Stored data
--- START ---
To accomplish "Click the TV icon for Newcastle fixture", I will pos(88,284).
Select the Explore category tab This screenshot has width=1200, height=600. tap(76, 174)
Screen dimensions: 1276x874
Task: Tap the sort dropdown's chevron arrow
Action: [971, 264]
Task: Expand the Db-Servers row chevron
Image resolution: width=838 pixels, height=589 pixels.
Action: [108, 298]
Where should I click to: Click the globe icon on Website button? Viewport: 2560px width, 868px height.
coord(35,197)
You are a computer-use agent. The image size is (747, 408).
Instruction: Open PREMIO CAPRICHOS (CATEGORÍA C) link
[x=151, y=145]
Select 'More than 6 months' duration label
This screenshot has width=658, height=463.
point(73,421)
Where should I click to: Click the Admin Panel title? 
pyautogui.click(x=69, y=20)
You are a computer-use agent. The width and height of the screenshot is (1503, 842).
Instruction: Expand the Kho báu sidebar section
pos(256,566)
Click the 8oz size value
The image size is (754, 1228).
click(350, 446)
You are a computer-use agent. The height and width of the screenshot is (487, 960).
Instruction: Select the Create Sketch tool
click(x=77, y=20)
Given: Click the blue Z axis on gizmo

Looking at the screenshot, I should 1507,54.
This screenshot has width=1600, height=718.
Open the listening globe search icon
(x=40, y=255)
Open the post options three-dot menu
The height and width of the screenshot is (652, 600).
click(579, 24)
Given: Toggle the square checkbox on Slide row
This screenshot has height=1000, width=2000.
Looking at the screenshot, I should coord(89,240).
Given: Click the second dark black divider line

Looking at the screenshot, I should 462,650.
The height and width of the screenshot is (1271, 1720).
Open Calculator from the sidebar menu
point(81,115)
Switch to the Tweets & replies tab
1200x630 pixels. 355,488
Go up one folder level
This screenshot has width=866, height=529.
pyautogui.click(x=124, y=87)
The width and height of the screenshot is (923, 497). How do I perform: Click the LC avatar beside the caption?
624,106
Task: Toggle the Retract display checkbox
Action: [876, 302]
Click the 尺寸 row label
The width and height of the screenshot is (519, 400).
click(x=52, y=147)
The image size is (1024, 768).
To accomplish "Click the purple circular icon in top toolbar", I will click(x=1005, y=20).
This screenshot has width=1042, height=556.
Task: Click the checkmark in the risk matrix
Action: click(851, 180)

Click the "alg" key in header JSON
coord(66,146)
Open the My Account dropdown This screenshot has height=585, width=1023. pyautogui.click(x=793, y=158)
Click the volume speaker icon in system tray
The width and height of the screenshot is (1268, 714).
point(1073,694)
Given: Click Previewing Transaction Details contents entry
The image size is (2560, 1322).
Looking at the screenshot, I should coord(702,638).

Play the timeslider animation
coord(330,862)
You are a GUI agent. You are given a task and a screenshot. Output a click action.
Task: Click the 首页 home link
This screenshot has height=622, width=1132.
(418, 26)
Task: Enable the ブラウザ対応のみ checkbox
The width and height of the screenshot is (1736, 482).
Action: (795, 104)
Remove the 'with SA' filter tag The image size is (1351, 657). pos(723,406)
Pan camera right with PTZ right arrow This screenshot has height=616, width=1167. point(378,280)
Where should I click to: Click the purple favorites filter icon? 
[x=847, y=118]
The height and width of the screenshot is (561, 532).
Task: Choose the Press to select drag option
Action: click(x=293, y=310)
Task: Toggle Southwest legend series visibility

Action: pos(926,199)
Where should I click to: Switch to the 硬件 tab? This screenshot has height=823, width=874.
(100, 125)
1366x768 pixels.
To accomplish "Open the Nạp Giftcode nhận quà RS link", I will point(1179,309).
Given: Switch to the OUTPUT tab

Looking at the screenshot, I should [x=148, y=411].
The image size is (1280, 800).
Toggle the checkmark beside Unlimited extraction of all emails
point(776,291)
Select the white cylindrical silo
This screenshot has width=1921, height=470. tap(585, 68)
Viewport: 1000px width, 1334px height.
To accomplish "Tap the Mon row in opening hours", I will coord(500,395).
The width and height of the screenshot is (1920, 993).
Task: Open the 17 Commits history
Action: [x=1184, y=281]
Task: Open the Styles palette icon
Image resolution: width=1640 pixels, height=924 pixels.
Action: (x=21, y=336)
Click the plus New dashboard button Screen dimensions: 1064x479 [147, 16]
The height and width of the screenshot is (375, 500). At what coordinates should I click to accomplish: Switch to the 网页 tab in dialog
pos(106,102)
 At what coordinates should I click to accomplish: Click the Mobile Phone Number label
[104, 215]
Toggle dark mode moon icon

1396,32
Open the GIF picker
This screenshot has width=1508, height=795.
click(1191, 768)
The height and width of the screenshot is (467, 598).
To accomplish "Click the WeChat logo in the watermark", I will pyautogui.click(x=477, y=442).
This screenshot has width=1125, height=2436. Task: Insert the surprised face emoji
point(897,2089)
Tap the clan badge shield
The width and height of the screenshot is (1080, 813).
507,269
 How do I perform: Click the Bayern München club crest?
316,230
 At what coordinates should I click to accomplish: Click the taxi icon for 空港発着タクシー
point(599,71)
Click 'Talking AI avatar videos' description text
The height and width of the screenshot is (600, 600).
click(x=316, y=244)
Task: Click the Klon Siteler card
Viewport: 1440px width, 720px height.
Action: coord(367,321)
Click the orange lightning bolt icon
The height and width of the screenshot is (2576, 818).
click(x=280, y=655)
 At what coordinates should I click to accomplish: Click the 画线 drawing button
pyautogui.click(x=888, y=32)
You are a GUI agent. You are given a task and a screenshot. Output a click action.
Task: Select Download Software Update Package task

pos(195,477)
--- END ---
■ The task ■
For each entry above, please make an exact copy.

■ Problem solution ■
To accomplish "Click the TV icon for Newcastle fixture", I will pos(88,284).
Select the Explore category tab This screenshot has width=1200, height=600. tap(76, 174)
Screen dimensions: 1276x874
Task: Tap the sort dropdown's chevron arrow
Action: [971, 264]
Task: Expand the Db-Servers row chevron
Image resolution: width=838 pixels, height=589 pixels.
Action: [108, 298]
Where should I click to: Click the globe icon on Website button? Viewport: 2560px width, 868px height.
coord(35,197)
You are a computer-use agent. The image size is (747, 408).
Instruction: Open PREMIO CAPRICHOS (CATEGORÍA C) link
[x=151, y=145]
Select 'More than 6 months' duration label
This screenshot has width=658, height=463.
point(73,421)
Where should I click to: Click the Admin Panel title? 
pyautogui.click(x=69, y=20)
You are a computer-use agent. The width and height of the screenshot is (1503, 842).
Instruction: Expand the Kho báu sidebar section
pos(256,566)
Click the 8oz size value
The image size is (754, 1228).
click(350, 446)
You are a computer-use agent. The height and width of the screenshot is (487, 960).
Instruction: Select the Create Sketch tool
click(x=77, y=20)
Given: Click the blue Z axis on gizmo

Looking at the screenshot, I should 1507,54.
This screenshot has width=1600, height=718.
Open the listening globe search icon
(x=40, y=255)
Open the post options three-dot menu
The height and width of the screenshot is (652, 600).
click(579, 24)
Given: Toggle the square checkbox on Slide row
This screenshot has height=1000, width=2000.
Looking at the screenshot, I should coord(89,240).
Given: Click the second dark black divider line

Looking at the screenshot, I should 462,650.
The height and width of the screenshot is (1271, 1720).
Open Calculator from the sidebar menu
point(81,115)
Switch to the Tweets & replies tab
1200x630 pixels. 355,488
Go up one folder level
This screenshot has width=866, height=529.
pyautogui.click(x=124, y=87)
The width and height of the screenshot is (923, 497). How do I perform: Click the LC avatar beside the caption?
624,106
Task: Toggle the Retract display checkbox
Action: [876, 302]
Click the 尺寸 row label
The width and height of the screenshot is (519, 400).
click(x=52, y=147)
The image size is (1024, 768).
To accomplish "Click the purple circular icon in top toolbar", I will click(x=1005, y=20).
This screenshot has width=1042, height=556.
Task: Click the checkmark in the risk matrix
Action: click(851, 180)

Click the "alg" key in header JSON
coord(66,146)
Open the My Account dropdown This screenshot has height=585, width=1023. pyautogui.click(x=793, y=158)
Click the volume speaker icon in system tray
The width and height of the screenshot is (1268, 714).
point(1073,694)
Given: Click Previewing Transaction Details contents entry
The image size is (2560, 1322).
Looking at the screenshot, I should coord(702,638).

Play the timeslider animation
coord(330,862)
You are a GUI agent. You are given a task and a screenshot. Output a click action.
Task: Click the 首页 home link
This screenshot has height=622, width=1132.
(418, 26)
Task: Enable the ブラウザ対応のみ checkbox
The width and height of the screenshot is (1736, 482).
Action: (795, 104)
Remove the 'with SA' filter tag The image size is (1351, 657). pos(723,406)
Pan camera right with PTZ right arrow This screenshot has height=616, width=1167. point(378,280)
Where should I click to: Click the purple favorites filter icon? 
[x=847, y=118]
The height and width of the screenshot is (561, 532).
Task: Choose the Press to select drag option
Action: click(x=293, y=310)
Task: Toggle Southwest legend series visibility

Action: pos(926,199)
Where should I click to: Switch to the 硬件 tab? This screenshot has height=823, width=874.
(100, 125)
1366x768 pixels.
To accomplish "Open the Nạp Giftcode nhận quà RS link", I will point(1179,309).
Given: Switch to the OUTPUT tab

Looking at the screenshot, I should [x=148, y=411].
The image size is (1280, 800).
Toggle the checkmark beside Unlimited extraction of all emails
point(776,291)
Select the white cylindrical silo
This screenshot has width=1921, height=470. tap(585, 68)
Viewport: 1000px width, 1334px height.
To accomplish "Tap the Mon row in opening hours", I will coord(500,395).
The width and height of the screenshot is (1920, 993).
Task: Open the 17 Commits history
Action: [x=1184, y=281]
Task: Open the Styles palette icon
Image resolution: width=1640 pixels, height=924 pixels.
Action: (x=21, y=336)
Click the plus New dashboard button Screen dimensions: 1064x479 [147, 16]
The height and width of the screenshot is (375, 500). At what coordinates should I click to accomplish: Switch to the 网页 tab in dialog
pos(106,102)
 At what coordinates should I click to accomplish: Click the Mobile Phone Number label
[104, 215]
Toggle dark mode moon icon

1396,32
Open the GIF picker
This screenshot has width=1508, height=795.
click(1191, 768)
The height and width of the screenshot is (467, 598).
To accomplish "Click the WeChat logo in the watermark", I will pyautogui.click(x=477, y=442).
This screenshot has width=1125, height=2436. Task: Insert the surprised face emoji
point(897,2089)
Tap the clan badge shield
The width and height of the screenshot is (1080, 813).
507,269
 How do I perform: Click the Bayern München club crest?
316,230
 At what coordinates should I click to accomplish: Click the taxi icon for 空港発着タクシー
point(599,71)
Click 'Talking AI avatar videos' description text
The height and width of the screenshot is (600, 600).
click(x=316, y=244)
Task: Click the Klon Siteler card
Viewport: 1440px width, 720px height.
Action: coord(367,321)
Click the orange lightning bolt icon
The height and width of the screenshot is (2576, 818).
click(x=280, y=655)
 At what coordinates should I click to accomplish: Click the 画线 drawing button
pyautogui.click(x=888, y=32)
You are a GUI agent. You are given a task and a screenshot. Output a click action.
Task: Select Download Software Update Package task

pos(195,477)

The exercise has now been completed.